**EXERCISE BRIEF**
Copy out every entry, keeping each character the same.
::::
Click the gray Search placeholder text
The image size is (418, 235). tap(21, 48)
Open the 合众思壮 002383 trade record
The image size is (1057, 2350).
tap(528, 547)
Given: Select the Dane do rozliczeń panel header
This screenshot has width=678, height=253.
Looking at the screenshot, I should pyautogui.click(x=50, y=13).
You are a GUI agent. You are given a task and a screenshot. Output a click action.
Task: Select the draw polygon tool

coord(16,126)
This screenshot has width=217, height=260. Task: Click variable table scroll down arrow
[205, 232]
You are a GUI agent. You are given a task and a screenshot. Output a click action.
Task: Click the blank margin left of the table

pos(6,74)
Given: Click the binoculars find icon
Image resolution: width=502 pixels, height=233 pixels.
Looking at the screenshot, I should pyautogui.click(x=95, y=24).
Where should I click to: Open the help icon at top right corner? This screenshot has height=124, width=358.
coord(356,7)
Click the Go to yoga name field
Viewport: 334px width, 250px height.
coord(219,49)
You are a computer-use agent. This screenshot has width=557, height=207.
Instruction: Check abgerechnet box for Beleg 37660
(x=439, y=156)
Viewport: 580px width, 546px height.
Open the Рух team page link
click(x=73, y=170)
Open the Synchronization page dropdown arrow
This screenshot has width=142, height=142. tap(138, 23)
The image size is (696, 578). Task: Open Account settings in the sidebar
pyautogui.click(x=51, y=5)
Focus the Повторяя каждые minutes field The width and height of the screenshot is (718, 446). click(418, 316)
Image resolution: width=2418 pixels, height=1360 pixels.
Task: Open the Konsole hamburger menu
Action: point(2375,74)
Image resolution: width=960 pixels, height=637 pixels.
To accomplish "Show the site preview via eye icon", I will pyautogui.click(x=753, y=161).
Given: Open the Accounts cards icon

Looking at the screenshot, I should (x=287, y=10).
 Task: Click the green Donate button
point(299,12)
::::
**YOUR RESPONSE**
Click the gray Search placeholder text
The image size is (418, 235). tap(21, 48)
Open the 合众思壮 002383 trade record
The image size is (1057, 2350).
tap(528, 547)
Given: Select the Dane do rozliczeń panel header
This screenshot has width=678, height=253.
Looking at the screenshot, I should pyautogui.click(x=50, y=13).
You are a GUI agent. You are given a task and a screenshot. Output a click action.
Task: Select the draw polygon tool

coord(16,126)
This screenshot has width=217, height=260. Task: Click variable table scroll down arrow
[205, 232]
You are a GUI agent. You are given a task and a screenshot. Output a click action.
Task: Click the blank margin left of the table

pos(6,74)
Given: Click the binoculars find icon
Image resolution: width=502 pixels, height=233 pixels.
Looking at the screenshot, I should pyautogui.click(x=95, y=24).
Where should I click to: Open the help icon at top right corner? This screenshot has height=124, width=358.
coord(356,7)
Click the Go to yoga name field
Viewport: 334px width, 250px height.
coord(219,49)
You are a computer-use agent. This screenshot has width=557, height=207.
Instruction: Check abgerechnet box for Beleg 37660
(x=439, y=156)
Viewport: 580px width, 546px height.
Open the Рух team page link
click(x=73, y=170)
Open the Synchronization page dropdown arrow
This screenshot has width=142, height=142. tap(138, 23)
The image size is (696, 578). Task: Open Account settings in the sidebar
pyautogui.click(x=51, y=5)
Focus the Повторяя каждые minutes field The width and height of the screenshot is (718, 446). click(418, 316)
Image resolution: width=2418 pixels, height=1360 pixels.
Task: Open the Konsole hamburger menu
Action: point(2375,74)
Image resolution: width=960 pixels, height=637 pixels.
To accomplish "Show the site preview via eye icon", I will pyautogui.click(x=753, y=161).
Given: Open the Accounts cards icon

Looking at the screenshot, I should (x=287, y=10).
 Task: Click the green Donate button
point(299,12)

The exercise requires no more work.